▸ Task goal: Leave the pictures out and reproduce, exactly, the lines from the one with "beside top colorbar" through the end of the entries below.

Saved entries:
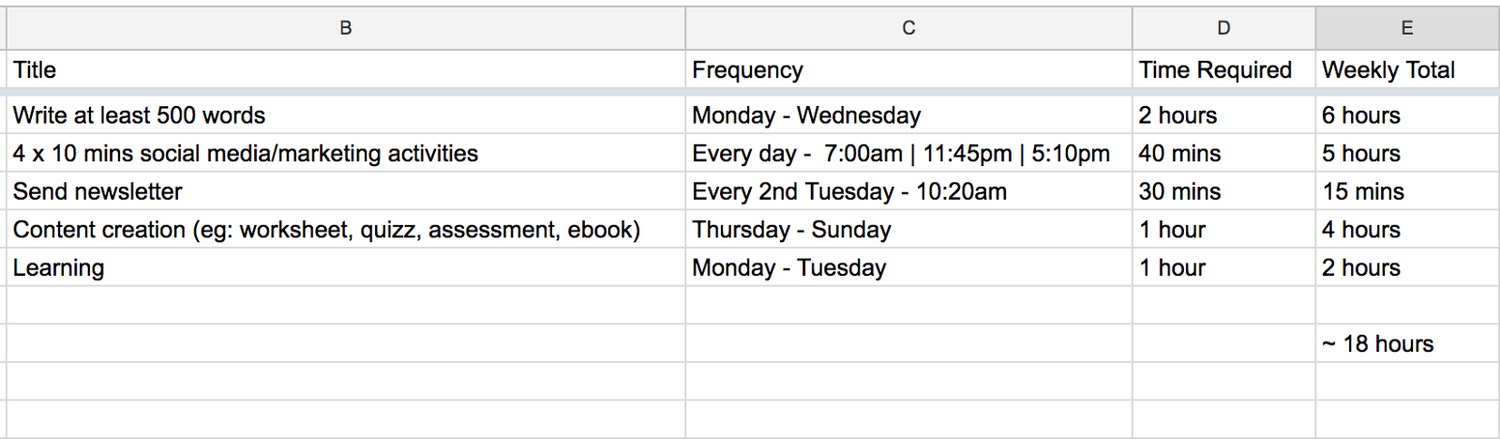This screenshot has height=439, width=1500.
Task: Select the 'Every day - 7:00am' frequency cell
Action: point(909,153)
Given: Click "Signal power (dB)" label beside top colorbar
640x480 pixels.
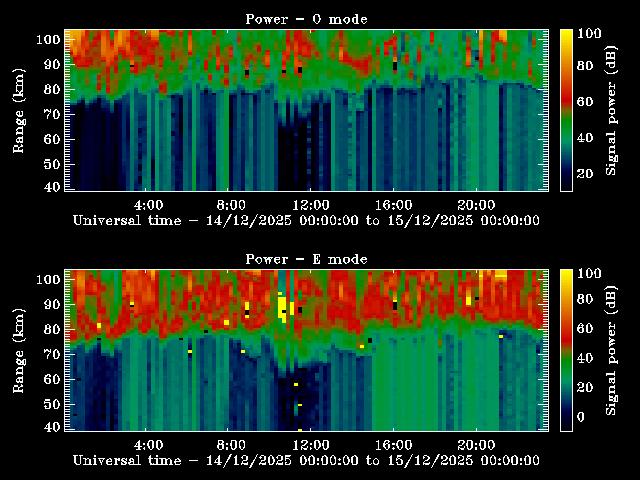Looking at the screenshot, I should 611,110.
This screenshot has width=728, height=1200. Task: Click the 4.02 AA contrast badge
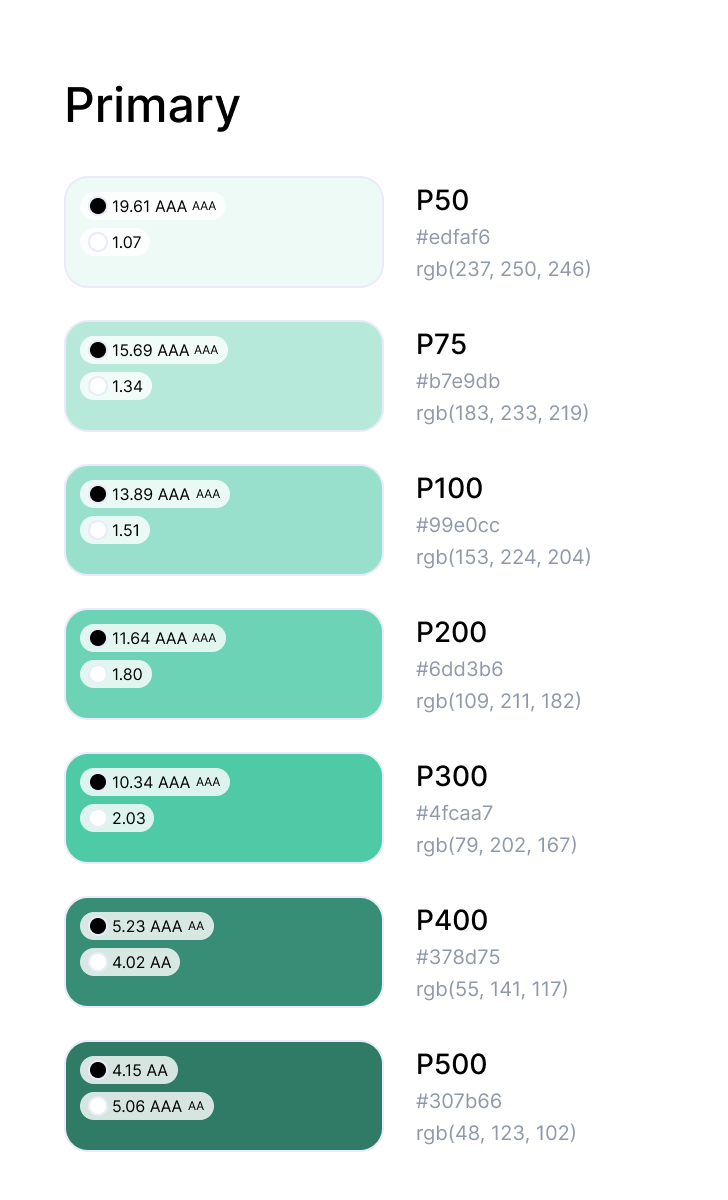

▸ Task response:
Given: Click "Signal power (dB)" label beside top colorbar
640x480 pixels.
Looking at the screenshot, I should 611,110.
This screenshot has width=728, height=1200. Task: Click the 4.02 AA contrast badge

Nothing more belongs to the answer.